BEGIN
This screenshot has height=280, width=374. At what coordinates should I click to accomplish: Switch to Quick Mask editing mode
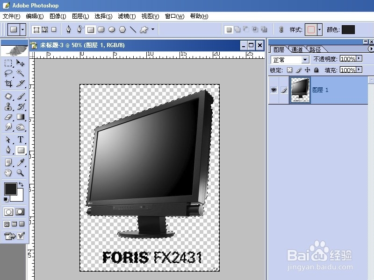(x=19, y=211)
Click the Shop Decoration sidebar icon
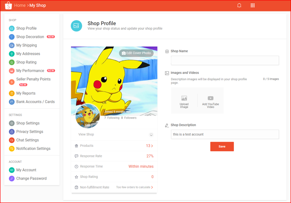The image size is (291, 203). tap(12, 37)
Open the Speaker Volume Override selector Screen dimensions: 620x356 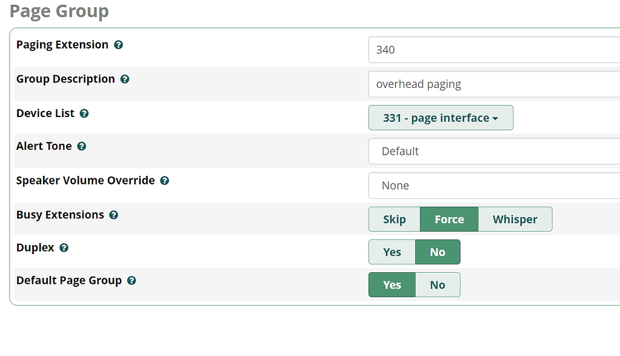494,186
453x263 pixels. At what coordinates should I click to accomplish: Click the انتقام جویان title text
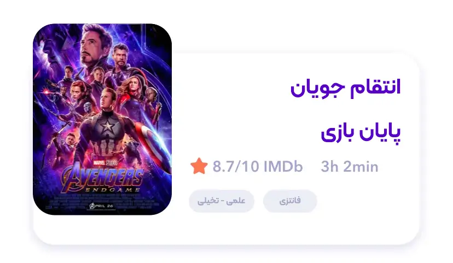[346, 88]
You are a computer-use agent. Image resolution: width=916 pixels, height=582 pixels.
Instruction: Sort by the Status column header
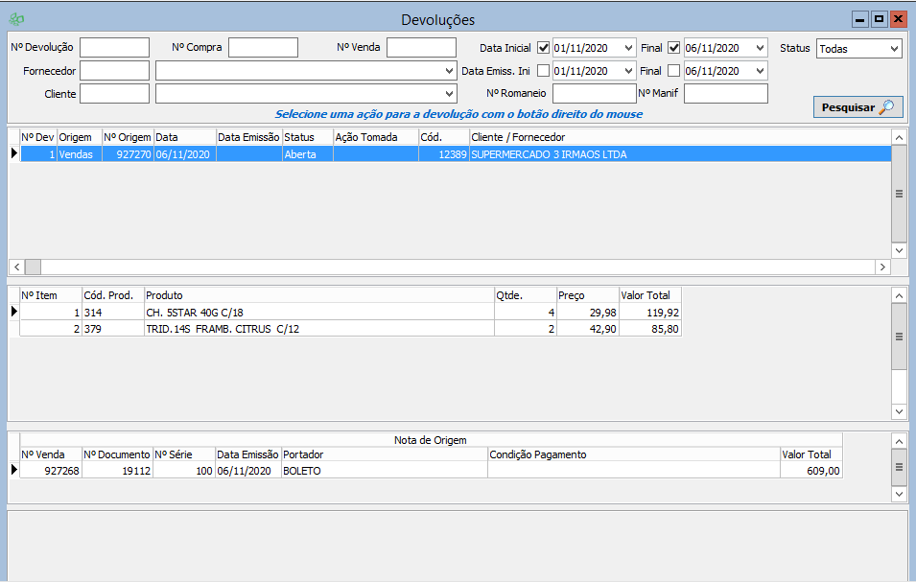click(x=307, y=137)
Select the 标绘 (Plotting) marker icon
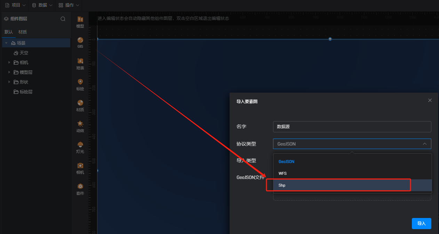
END
Your assignment » Everything from the line with "You are a computer-use" through the end of the records is to be repeated exactly. The pictures are not.

Result of the exercise »
You are a computer-use agent. Image resolution: width=916 pixels, height=582 pixels.
Instruction: Sort by the Status column header
click(x=307, y=137)
Select the 标绘 (Plotting) marker icon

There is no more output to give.